§ Work task
Your copy should begin at the line containing "Given: Select definition" and end at the last line of the records below, matching each line exactly and leaving out pictures.

Stored data entries

=======

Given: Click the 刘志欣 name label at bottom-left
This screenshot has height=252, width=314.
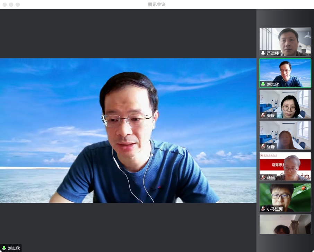Looking at the screenshot, I should (x=14, y=248).
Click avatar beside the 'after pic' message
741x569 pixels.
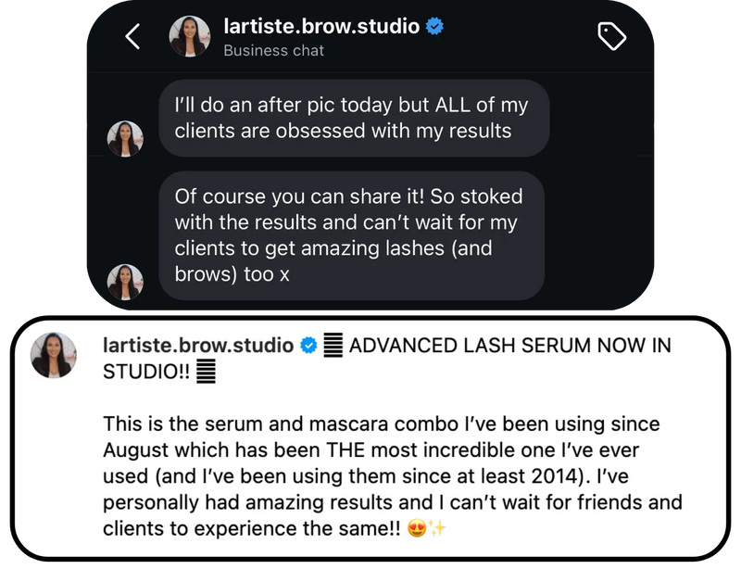click(125, 138)
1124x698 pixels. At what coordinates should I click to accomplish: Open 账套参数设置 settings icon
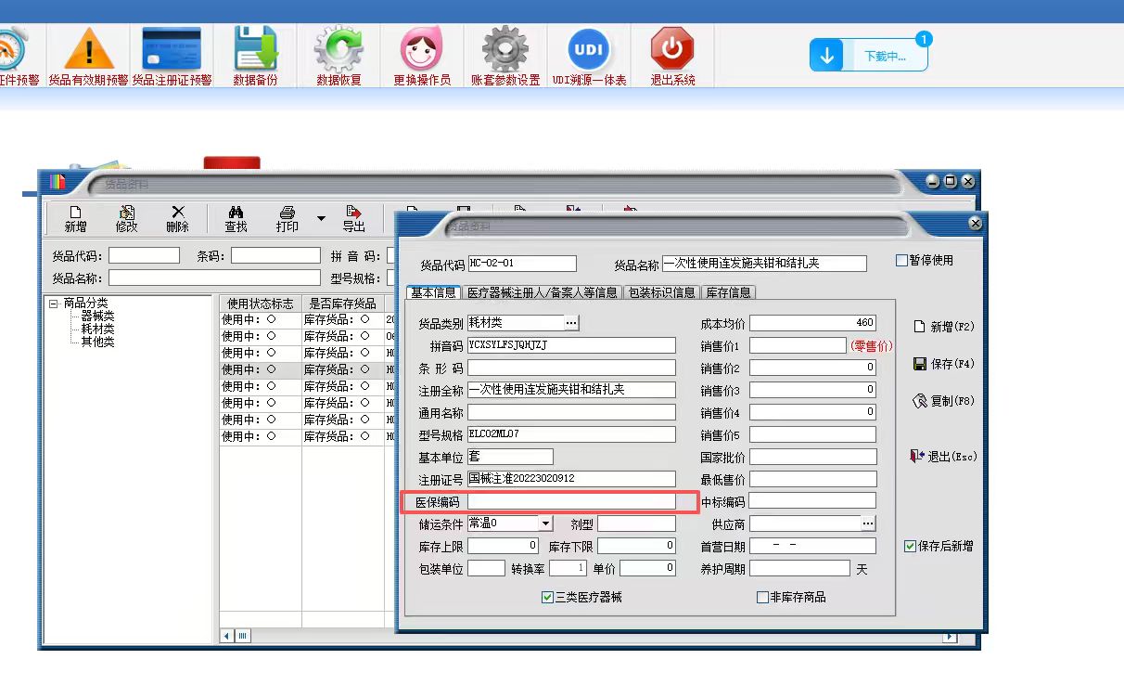click(505, 48)
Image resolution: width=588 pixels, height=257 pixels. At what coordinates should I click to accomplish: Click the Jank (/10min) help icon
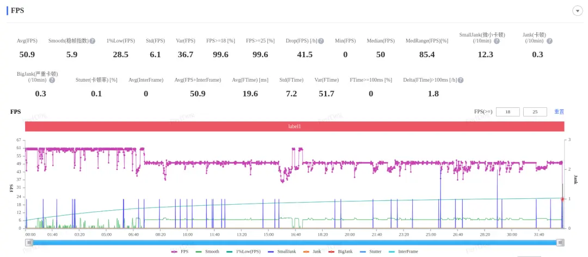pyautogui.click(x=549, y=41)
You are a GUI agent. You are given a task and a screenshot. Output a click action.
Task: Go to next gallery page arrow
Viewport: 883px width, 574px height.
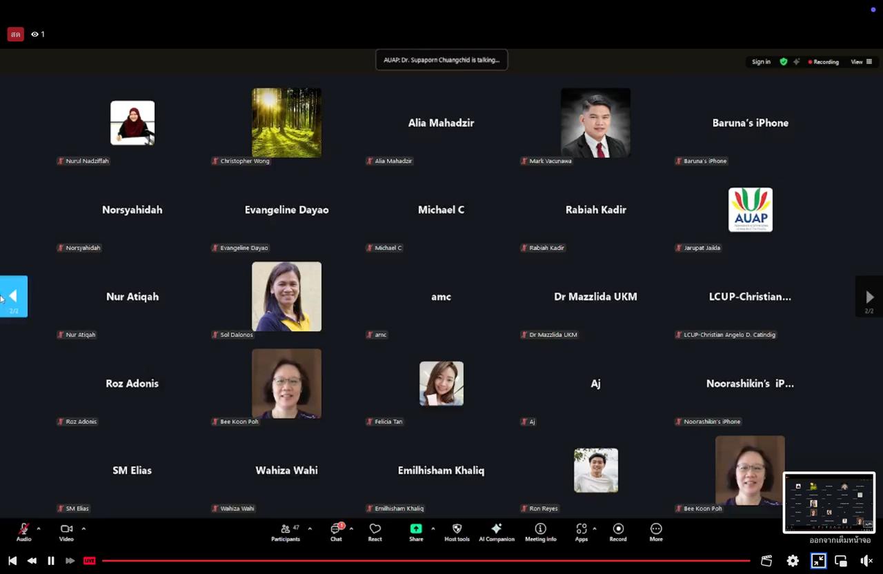click(x=869, y=297)
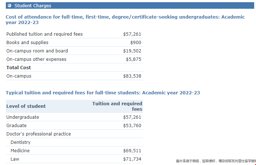
Task: Click the Level of student column header
Action: [26, 106]
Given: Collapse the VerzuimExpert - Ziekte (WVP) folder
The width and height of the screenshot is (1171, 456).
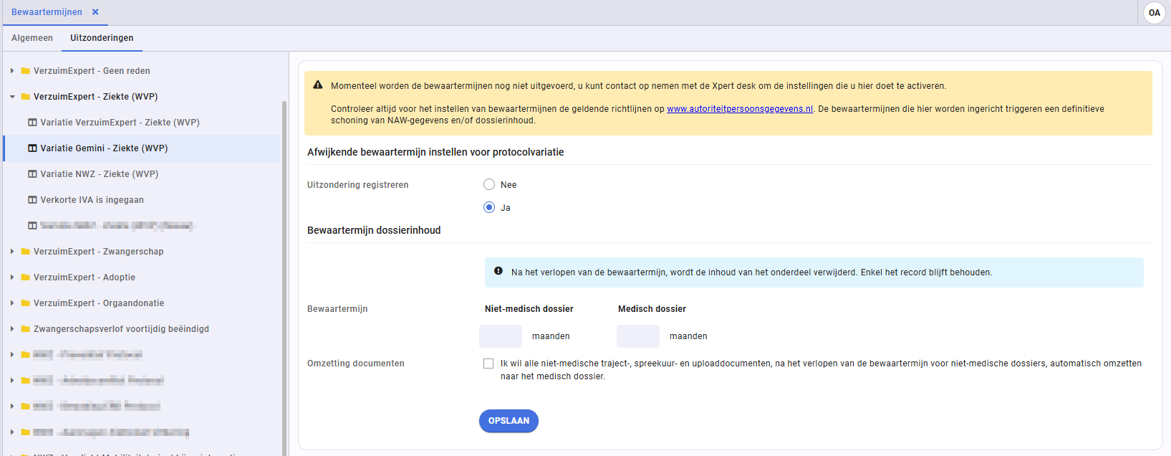Looking at the screenshot, I should (12, 97).
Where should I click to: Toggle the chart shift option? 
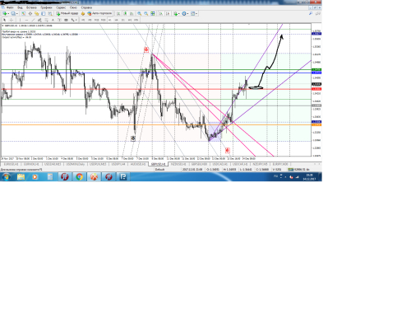(168, 13)
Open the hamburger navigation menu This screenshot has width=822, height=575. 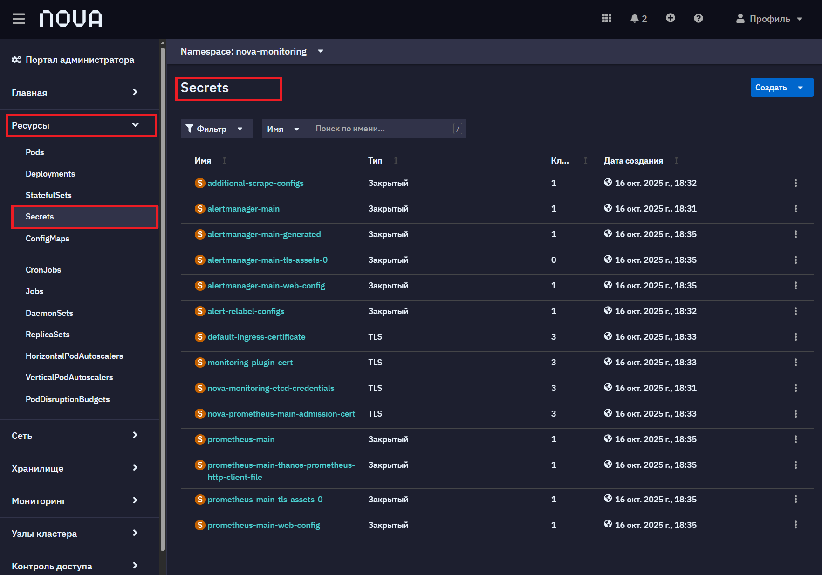(x=19, y=19)
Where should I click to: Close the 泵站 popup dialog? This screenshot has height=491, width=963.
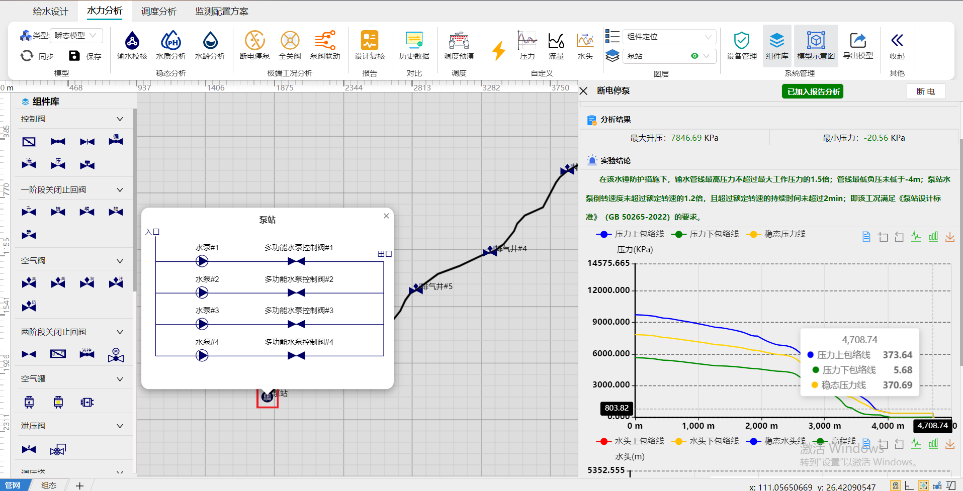point(386,216)
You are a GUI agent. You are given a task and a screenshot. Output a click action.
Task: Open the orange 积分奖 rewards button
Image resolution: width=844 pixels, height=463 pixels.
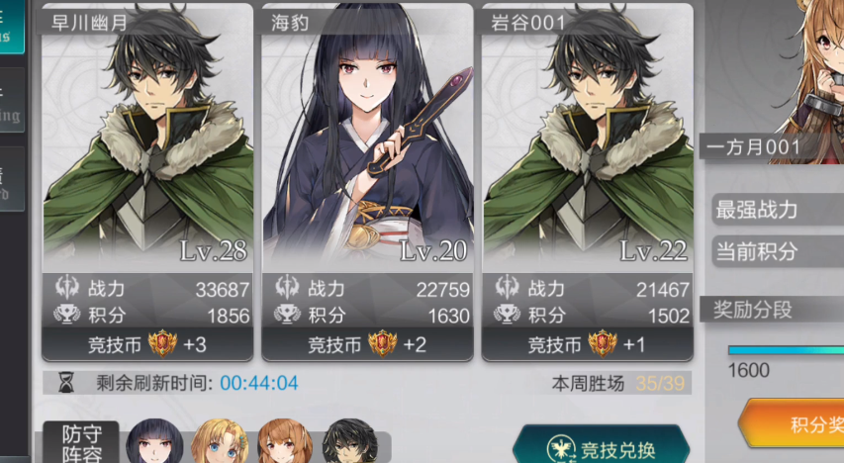click(792, 424)
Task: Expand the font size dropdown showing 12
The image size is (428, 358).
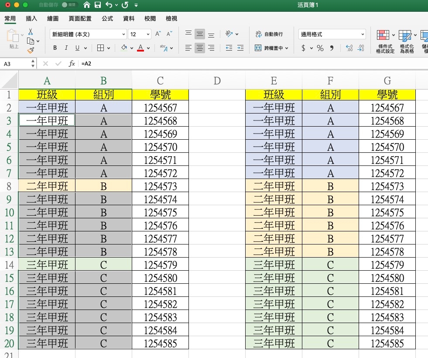Action: click(148, 34)
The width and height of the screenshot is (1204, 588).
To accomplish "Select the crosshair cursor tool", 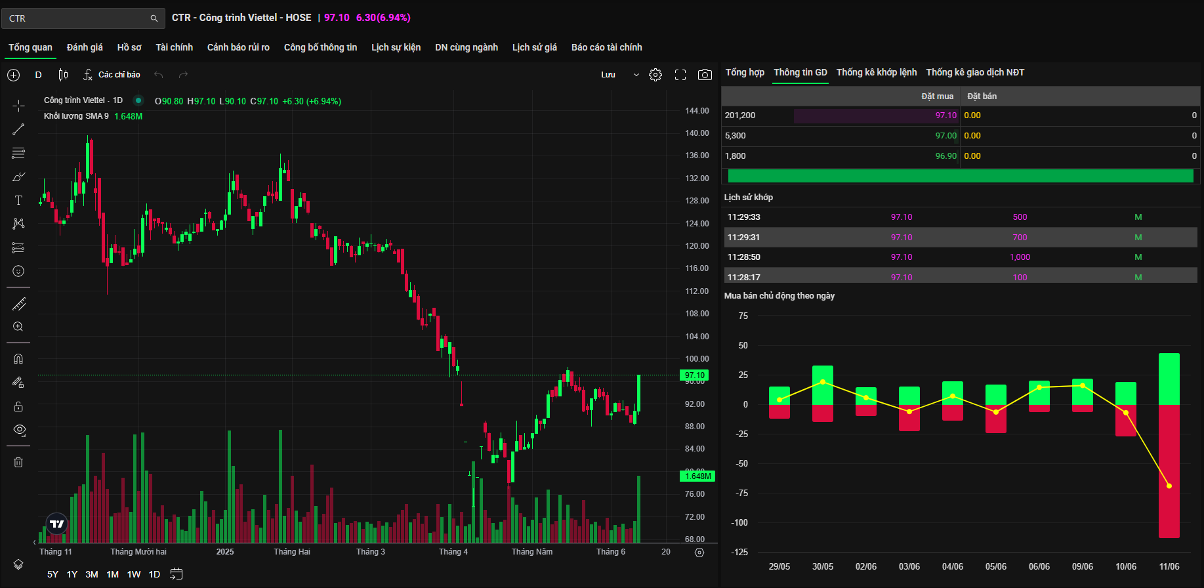I will click(18, 106).
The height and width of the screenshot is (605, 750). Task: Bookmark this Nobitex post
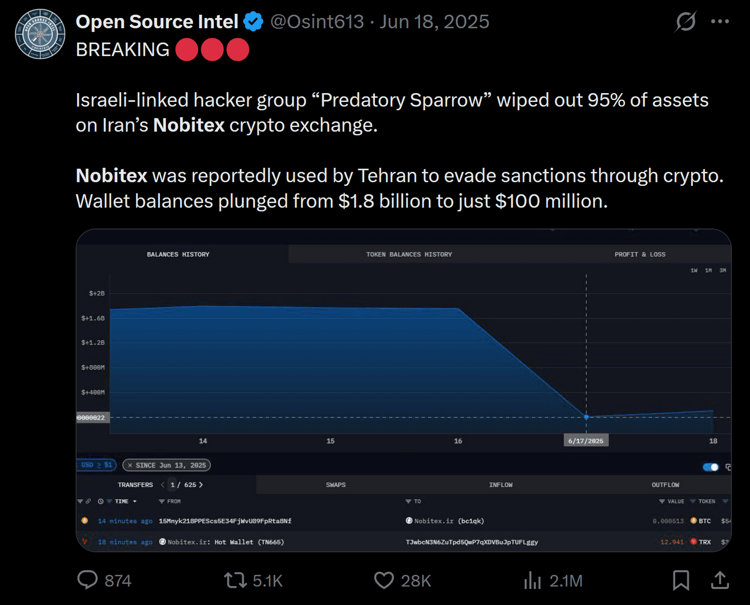pyautogui.click(x=681, y=580)
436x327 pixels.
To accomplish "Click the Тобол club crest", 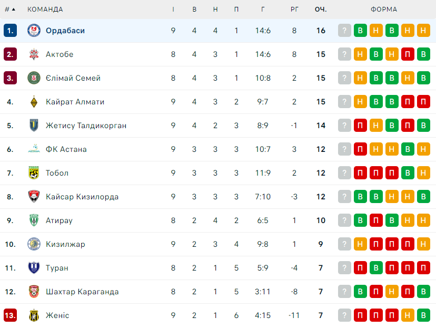I will [x=34, y=173].
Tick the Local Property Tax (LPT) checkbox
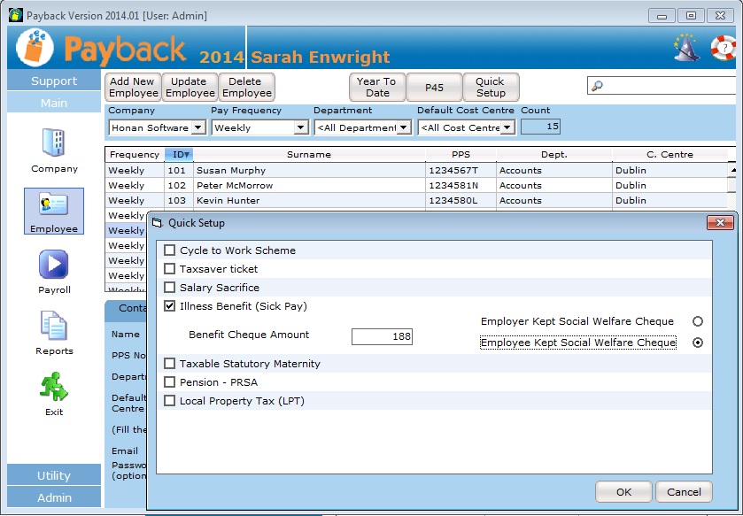 click(x=170, y=401)
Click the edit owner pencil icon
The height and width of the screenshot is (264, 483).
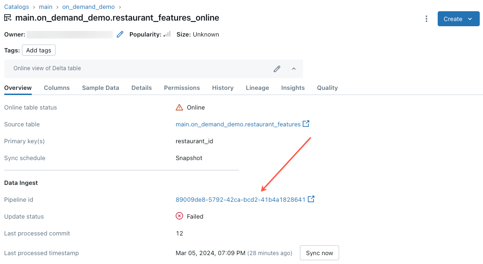click(x=120, y=34)
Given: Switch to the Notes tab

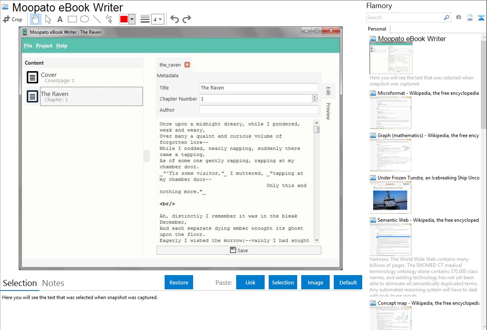Looking at the screenshot, I should click(53, 283).
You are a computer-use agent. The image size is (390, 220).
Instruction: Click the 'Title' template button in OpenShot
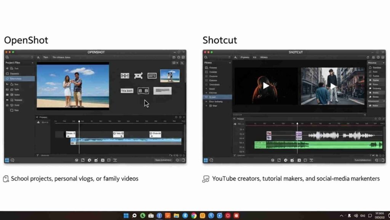click(127, 91)
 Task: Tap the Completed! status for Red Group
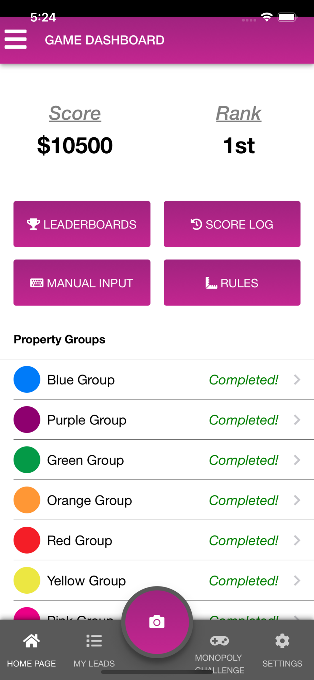click(x=244, y=541)
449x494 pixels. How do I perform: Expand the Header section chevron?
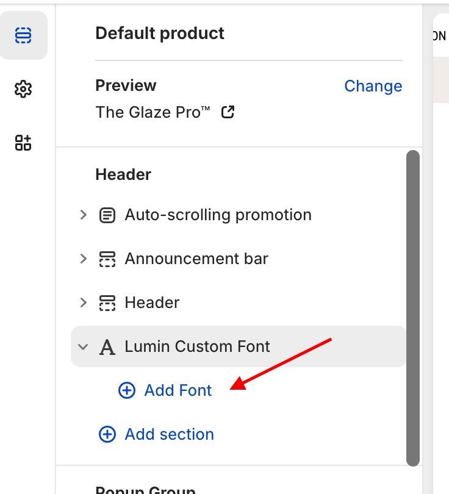tap(83, 302)
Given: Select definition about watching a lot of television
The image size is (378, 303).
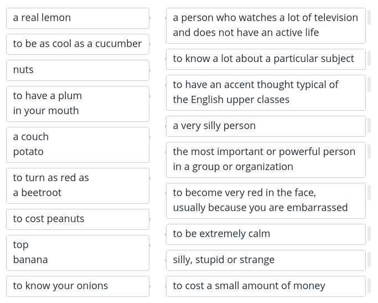Looking at the screenshot, I should 266,26.
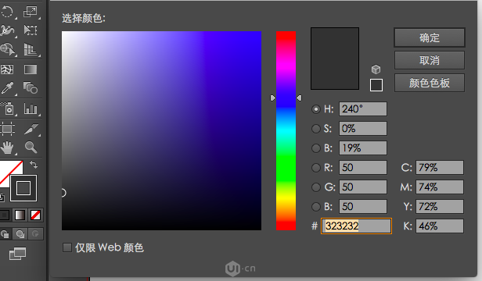This screenshot has height=281, width=482.
Task: Click the None color mode button
Action: pos(35,215)
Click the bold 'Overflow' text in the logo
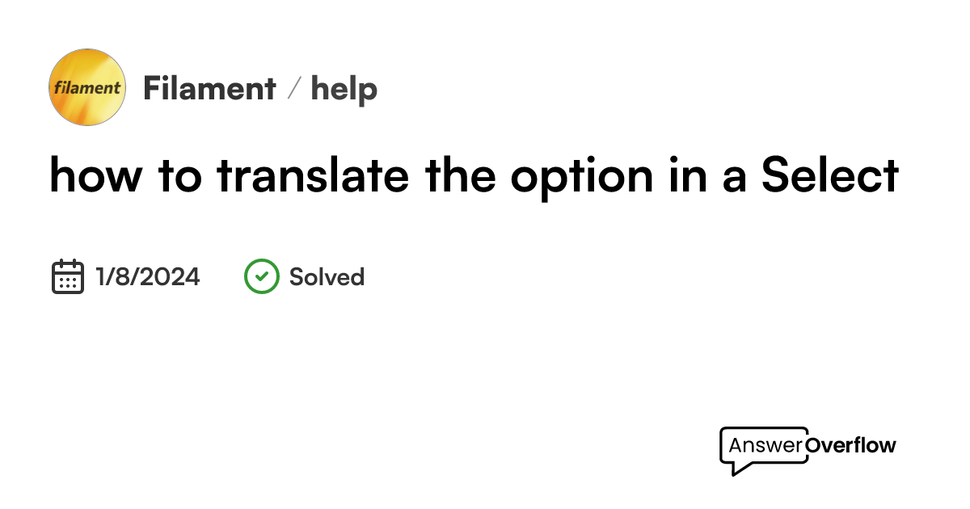 [850, 445]
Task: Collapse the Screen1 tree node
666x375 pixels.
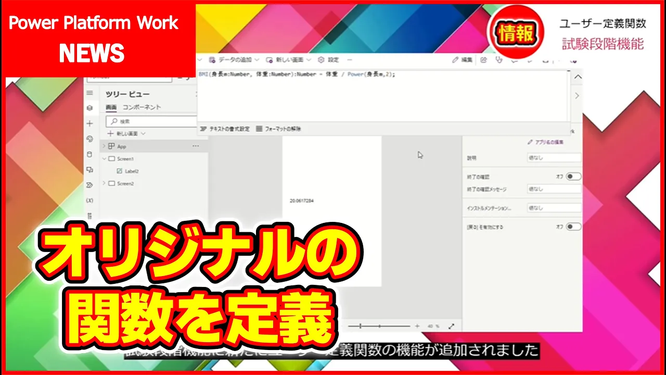Action: click(104, 159)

=======

§ Answer to the problem
Given: Select definition about watching a lot of television
The image size is (378, 303).
Looking at the screenshot, I should 266,26.
This screenshot has height=281, width=482.
Task: Click the None color mode button
Action: pos(35,215)
Click the bold 'Overflow' text in the logo
 [850, 445]
Task: Collapse the Screen1 tree node
666x375 pixels.
Action: click(104, 159)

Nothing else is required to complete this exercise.